Мэнди отодвинулась от стены, насколько позволяла цепь, и потянулась за тюбиком с гелем. Медленно размотала повязку на раненой руке. Это оказалось непросто с прикованной к стене другой рукой. Почему ей не позволено свободно передвигаться по дому? Зарешеченные окна, запертая дверь – ей все равно не удастся выбраться. И никто не придет на помощь, кричи не кричи. Это Мэнди поняла уже в тот вечер, когда сюда приехала, несмотря на темноту. Дом стоит на отшибе, ни души на многие мили вокруг. На голом плато, с восточной стороны море, наверняка крутые скалы. Не исключено, что когда-то здесь проходила туристическая тропа, какие опоясывают почти все английское побережье.

Но в это время года сюда точно никто не доберется. Странно, что здесь вообще построили дом.
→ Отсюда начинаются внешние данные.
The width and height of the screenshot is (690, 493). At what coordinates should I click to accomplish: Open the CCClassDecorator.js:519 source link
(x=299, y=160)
Может, для туристов, чтобы им было где отдохнуть, что-нибудь съесть и выпить… В конечном итоге «проект» оказался нерентабельным. Что, прежде всего, говорит об интенсивности туристического потока. Близкой к нулю.

Рука выглядела плохо. Мэнди поняла, почему так больно снимать повязку: рана гноилась. Теперь это больше походило на следы укуса или чего-то в этом роде – гладкая блестящая припухлость под красной кожей. «Ничем хорошим это не кончится», – подумала Мэнди.

Она нанесла немного геля на руку. Конечно, здесь нужен антибиотик, а не охлаждающее средство. Вот когда вспомнишь с благодарностью отвратительного Брендана Сондерса… Как ни раздражал он ее, Мэнди жила в настоящей квартире, имела возможность мыться; Брендан по несколько раз в день обрабатывал рану мазью от ожогов, которая действительно помогала, и перевязывал… Что бы ни случилось потом – дом, приют, приемная семья, – все было бы лучше того места, где оказалась Мэнди.

«Мама, – прошептала она. – Мамочка, я хочу к тебе…»

Никогда в жизни у нее не возникало таких мыслей. Мэнди не чувствовала ничего подобного, тем более не говорила. Пэтси Аллард была матерью чисто номинально. Мэнди не могла вспомнить ни одного случая, когда бы та поддержала или защитила ее. Ждать этого от нее в дальнейшем тем более глупо. Но сейчас Мэнди больше не к кому было обратиться, пусть даже в мыслях. Неважно, какой матерью была Пэтси, – она поддерживала дочь самим фактом своего существования.